The bloomings “are months earlier than the norm, and given that they are species that have evolved in the vagaries of the English climate, the more remarkable because one would expect them not to react so easily to milder weather in winter”, he said. “This suggests the changes in our climate are more far-reaching than previously seen.”
Mild southerly air swept up from North Africa and the mid-Atlantic on a powerful anticyclone that also gave glorious blue skies. The warmth spread across Britain, with North Wales close to breaking a temperature record as warm air spilt down the mountains in a föhn wind effect, better known in the Alps where winds down mountainsides become compressed and heat up like a bicycle pump.
The signs are for an early spring getting under way in many places. Last month was the ninth-warmest January on record with an average temperature for central England of 6.6C (43.9F), in archives going back 349 years. So far, February has continued unusually warm, 2C (36F) above normal, with frogs spawning and birds nesting. Parts of England and Wales have seen hardly a snowflake all winter, and although cold snaps could return, the long-range forecasts point to more balmy days. There is little sign of the savage Arctic winter that had been predicted late last year.
Although last month was one of the wettest Januarys on record, this month could turn out unusually dry. February is usually our driest winter month, but this winter may be following the pattern of 1948, when the wettest January on record in England and Wales was followed by a dry February and spring.
This winter is panning out much as the Met Office had predicted, with a coldish December giving way to warm weather later on. Much of its forecast was based on the La Niña phenomenon in the tropical seas of the Pacific. The sea temperatures there are some two degrees colder than normal over an area the size of the US, and that has sent global weather patterns haywire. Huge storms have ravaged California, eastern Australia and southern Africa, while unusual heat in the southeast United States helped to produce the devastating tornadoes seen last week.

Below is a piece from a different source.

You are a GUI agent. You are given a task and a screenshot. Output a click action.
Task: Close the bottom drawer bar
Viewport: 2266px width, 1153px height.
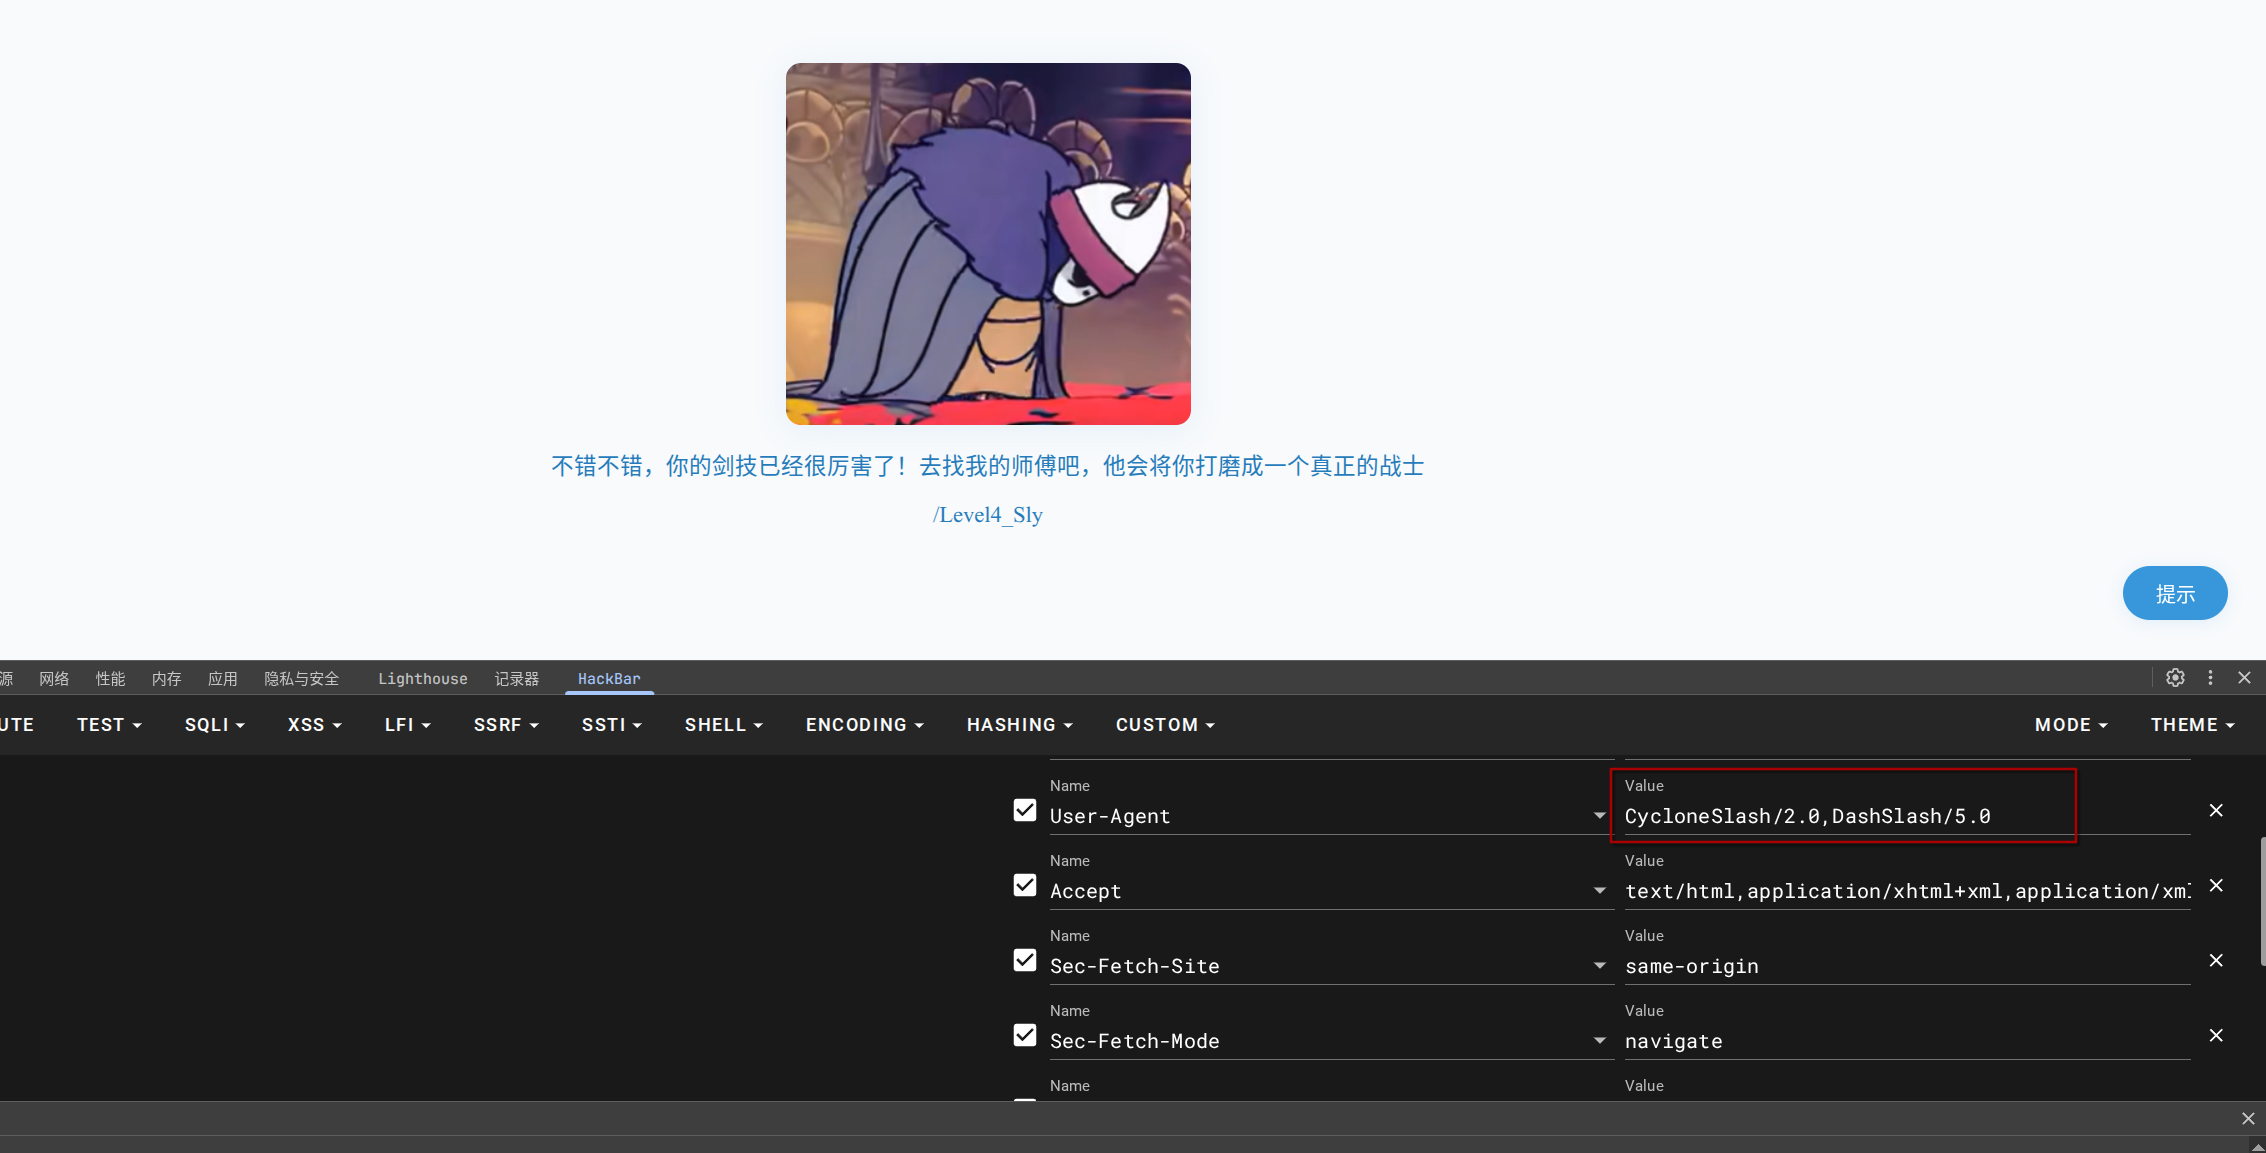click(2248, 1118)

La Niña also hits the jet stream, a ribbon of winds a few miles high that have helped to steer mild air our way.
Floods bring rats
Britain is facing a plague of rats because of changing weather. Online inquiries to Rentokil have risen by 300 per cent, with reports of more and larger rodents.
Killgerm, the country’s biggest supplier of rat poison, said that its sales rose by a quarter in 2007.
Longer summers mean more time for rats to breed and give them greater access to food. The summer floods forced them out from underground, with many invading houses.
Rentokil says that it is fighting back with new technology, including an infra-red beam trap, and with the use of carbon dioxide.
It is estimated that there are now as many as 80 million rats in Britain.